AIDS bomb ticking in Asia - India accounts for roughly half the HIV-infected population of Asia

About 10 million Asians are expected to be infected with HIV by 2020, an independent commission on AIDS in Asia warned on Monday.

The commission comprising nine of Asia's leading development economists, scientists and policymakers working on AIDS, urged Asian countries to chart a new response to AIDS. India accounts for roughly half the HIV-infected population of Asia. About 2.5 million Indians were estimated to be living with HIV in 2006.

Its 236-page report on ‘Redefining AIDS in Asia, crafting an effective response' was released by India's Prime Minister Manmohan Singh here today, reports IANS.

“Many Asian countries are lagging behind in their response to AIDS. At current levels of response, 10 million Asians are expected to be infected with HIV by 2020. By then, AIDS is also expected to claim an estimated five lakh lives annually if governments do not change policies,” the report sponsored by UNAIDS, Unicef and UNDP said.

India accounts for roughly half the HIV-infected population of Asia. About 2.5 million Indians were estimated to be living with HIV in 2006.

Twenty-six countries have been covered by the report.

Almost five million Asians are currently infected with HIV, some 4.4 lakh people got infected with HIV and three lakh people died of AIDS-related diseases in 2007.

Regionally, AIDS is estimated to be the single largest cause of death and morbidity due to disease for adults aged 15-44 years.

“AIDS has emerged as the single-largest cause of disease-related deaths and work days lost among 15-44-year-old adults in Asia,” the report said.

Expressing concern over the alarming situation, the Commission Chairman and PM's Economic Advisory Council Chirman said that these numbers indicate the seriousness of the problem the region faces.

The report noted that India has managed to slow down the epidemic in some states like Tamil Nadu, which provides an effective and focused HIV response.

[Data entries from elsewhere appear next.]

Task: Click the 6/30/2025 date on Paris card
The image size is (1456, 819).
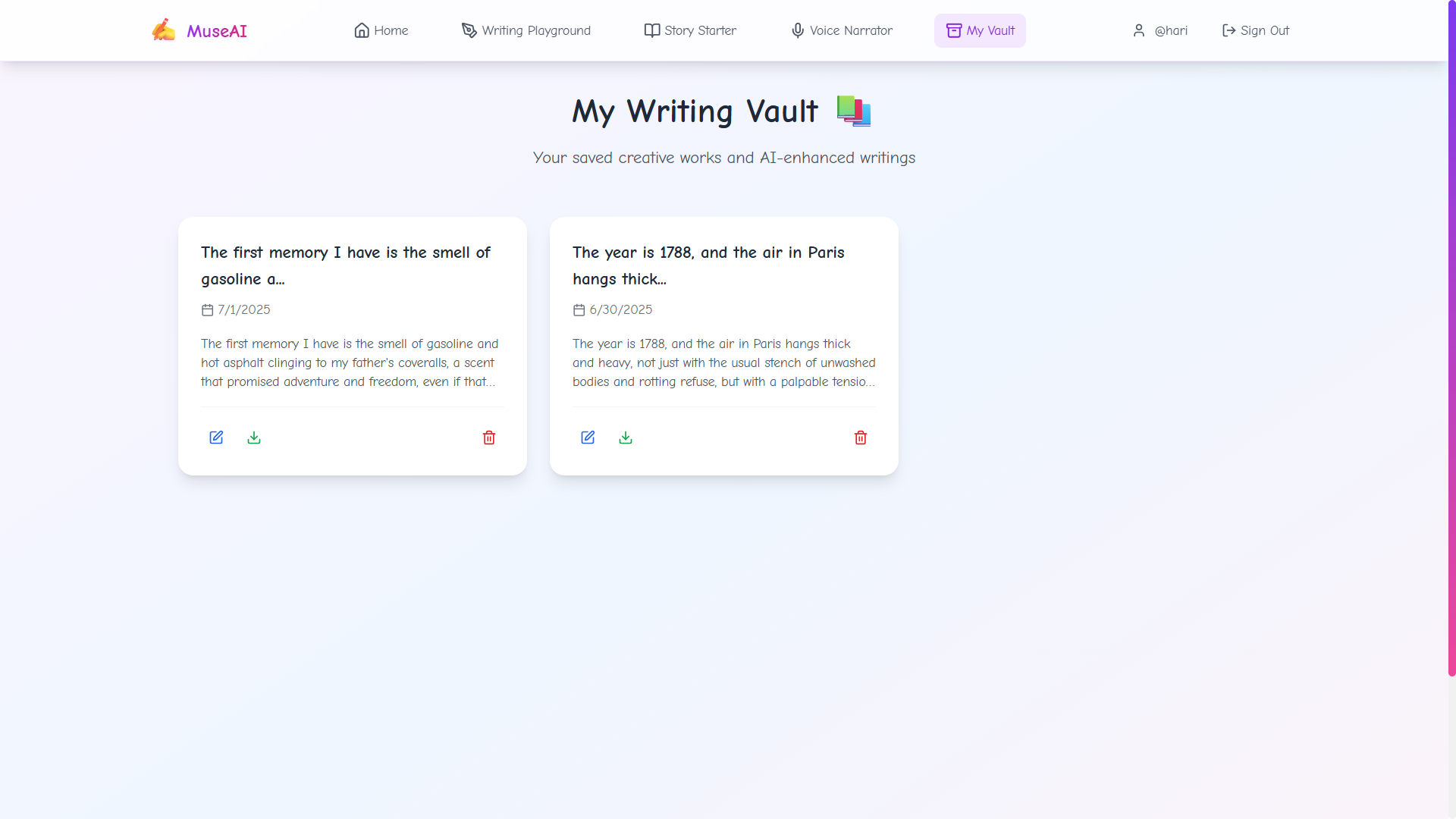Action: (620, 309)
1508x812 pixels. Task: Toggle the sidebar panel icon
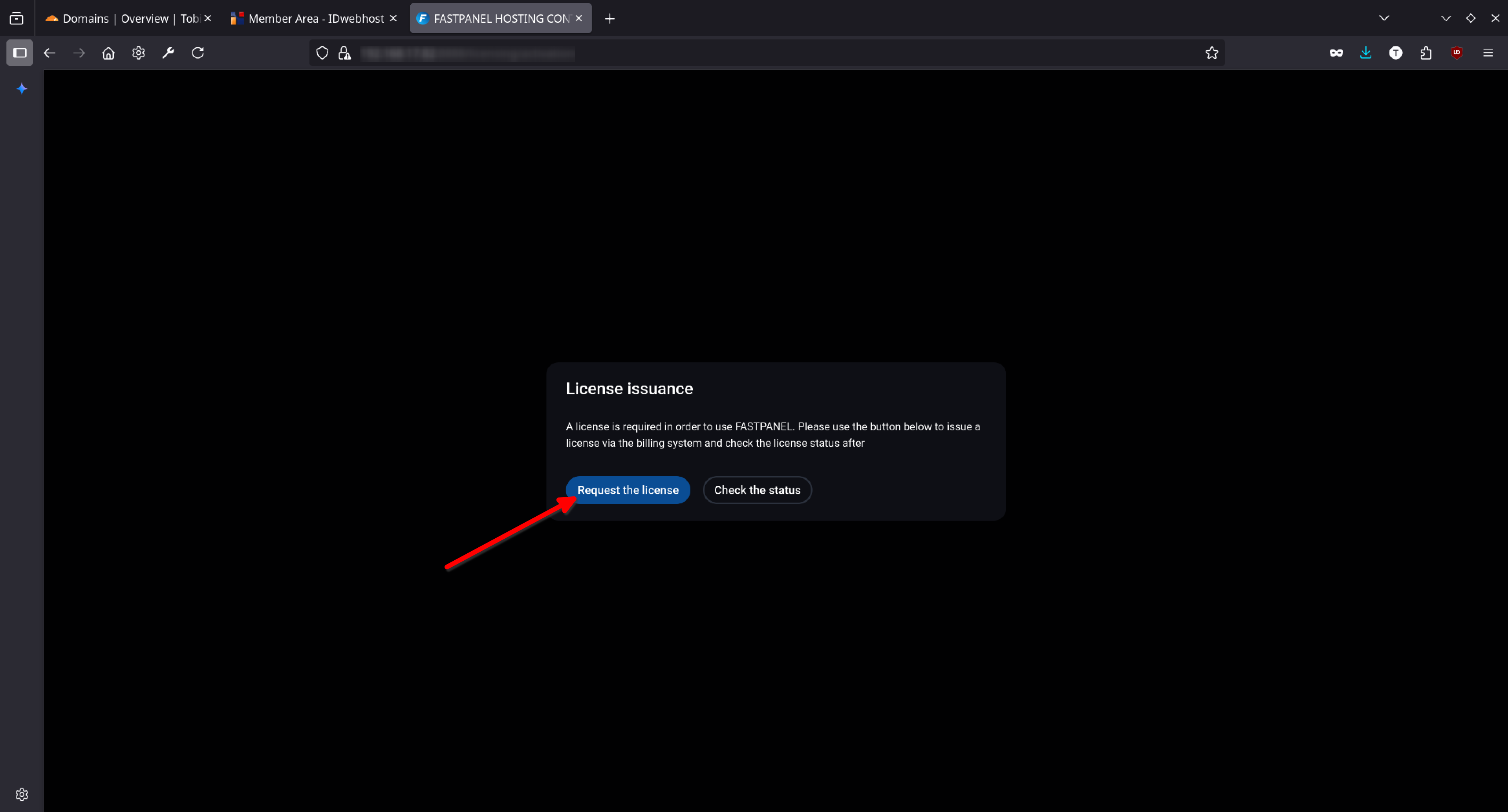20,53
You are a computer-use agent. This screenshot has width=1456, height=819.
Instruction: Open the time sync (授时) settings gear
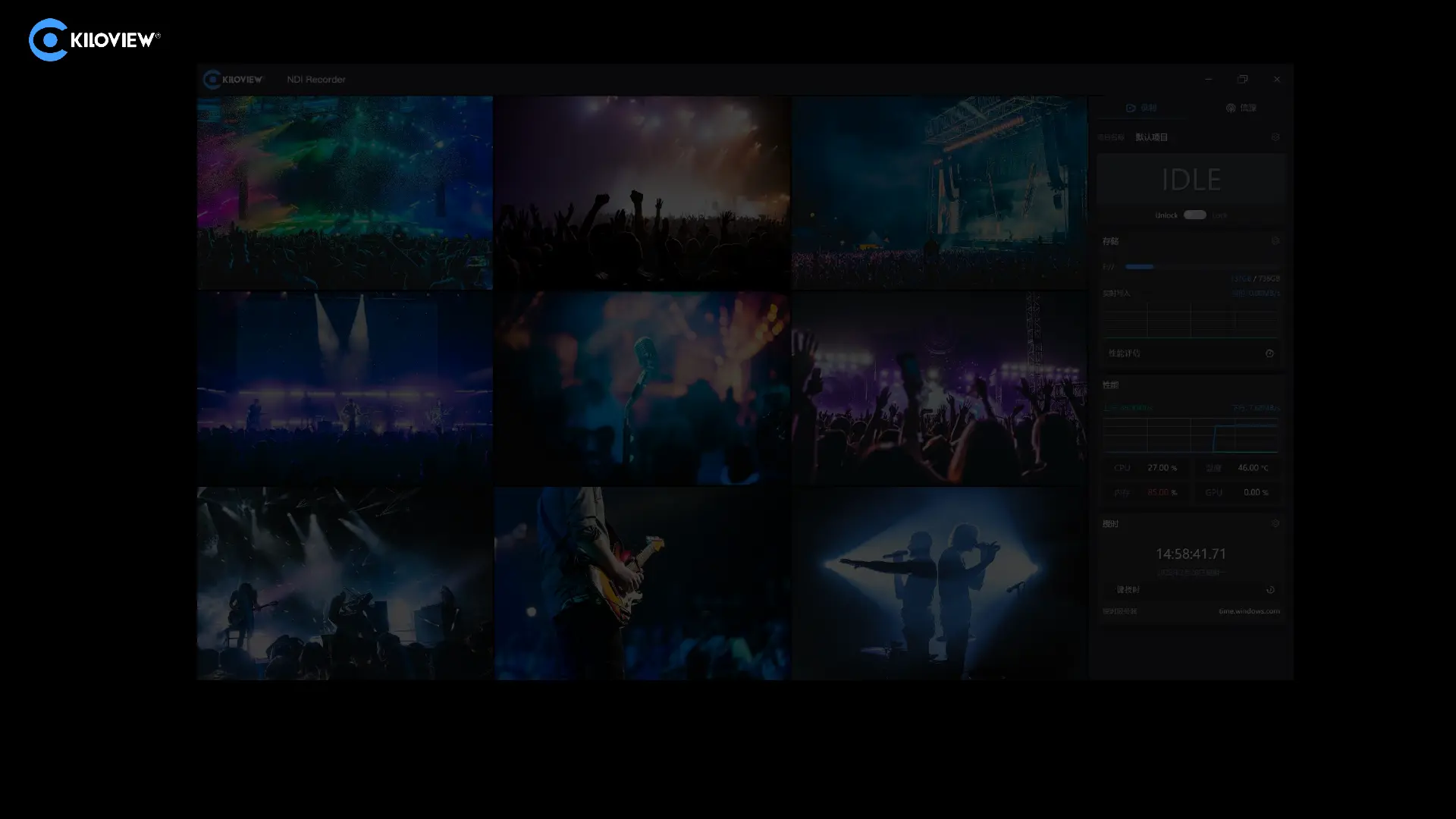click(1275, 523)
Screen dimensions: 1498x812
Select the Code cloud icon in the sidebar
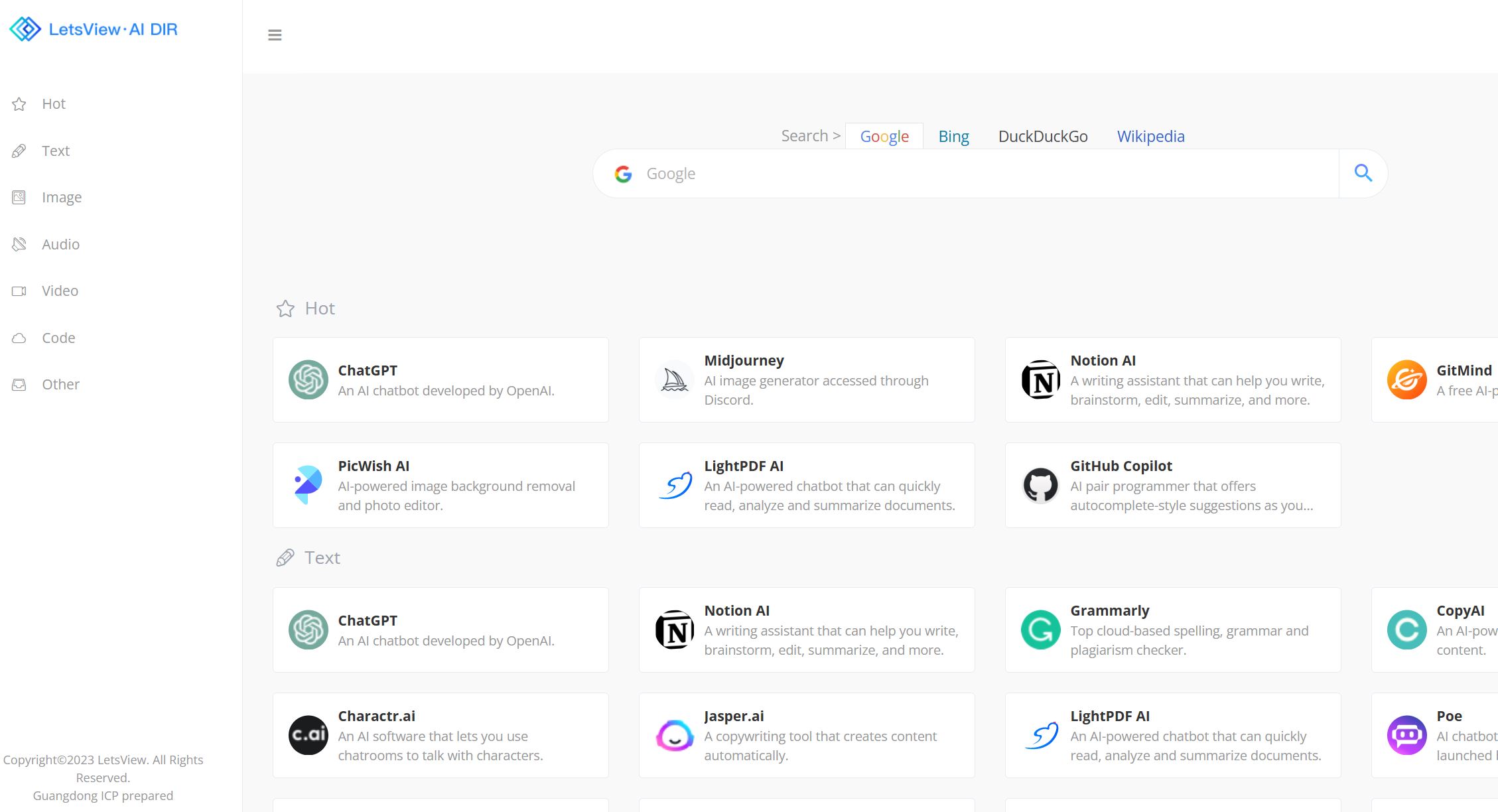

“Asian leaders in places such as Thailand, Hong Kong, Cambodia and Tamil Nadu in India has the foresight to recognise the threat of AIDS early on; they provided leadership that proves vital for reversing their epidemics,” it said.

Noting that Asia's response approach neither matched nor kept pace with the unfolding realities of the HIV epidemic, it recommends that policies must prioritise on focused and scaled-up interventions towards unprotected commercial sex, unprotected sex between men and the sharing of contaminated needles and syringes.

With an estimated 10 male clients for every sex worker in Asia, the commission noted that men who go for unprotected commercial sex are probably the single most important determinant of the size of HIV epidemics in most of Asia.

By pragmatically focusing prevention programmes to the sex trade and on drug use, it suggested that governments would make considerable progress in halting and reversing the epidemic.

Experts found that existing resources are not only inadequate but are also currently not being spent on priority interventions that produce an impact.

Rangarajan emphasised that countries which are at the early stages of the epidemic needed to spend an average of 50 cents per capita to reverse the epidemic.

Every US $1 spent on early prevention would save US $8 in treatment costs later. Yet, the money spent on HIV programmes from national budgets decreased over the past decade in countries surveyed by the Commission, the only exceptions being India and China.

The commission has estimated the resource need of the region to halt and reverse the epidemic at US $3.1 billion per annum. For a long-lasting and comprehensive response, however, the resource need would be US $6.4 billion a year.

Noting that stigma against HIV patients remains a major issue in Asia's health care systems, including in India, the commission has recommended a more meaningful role for civil society and community-based initiatives.

It emphasises the need for strong political will across Asia. If leaders implement a largely scaled-up priority response right away they could save more than two lakh lives each year and succeed in reversing the epidemic.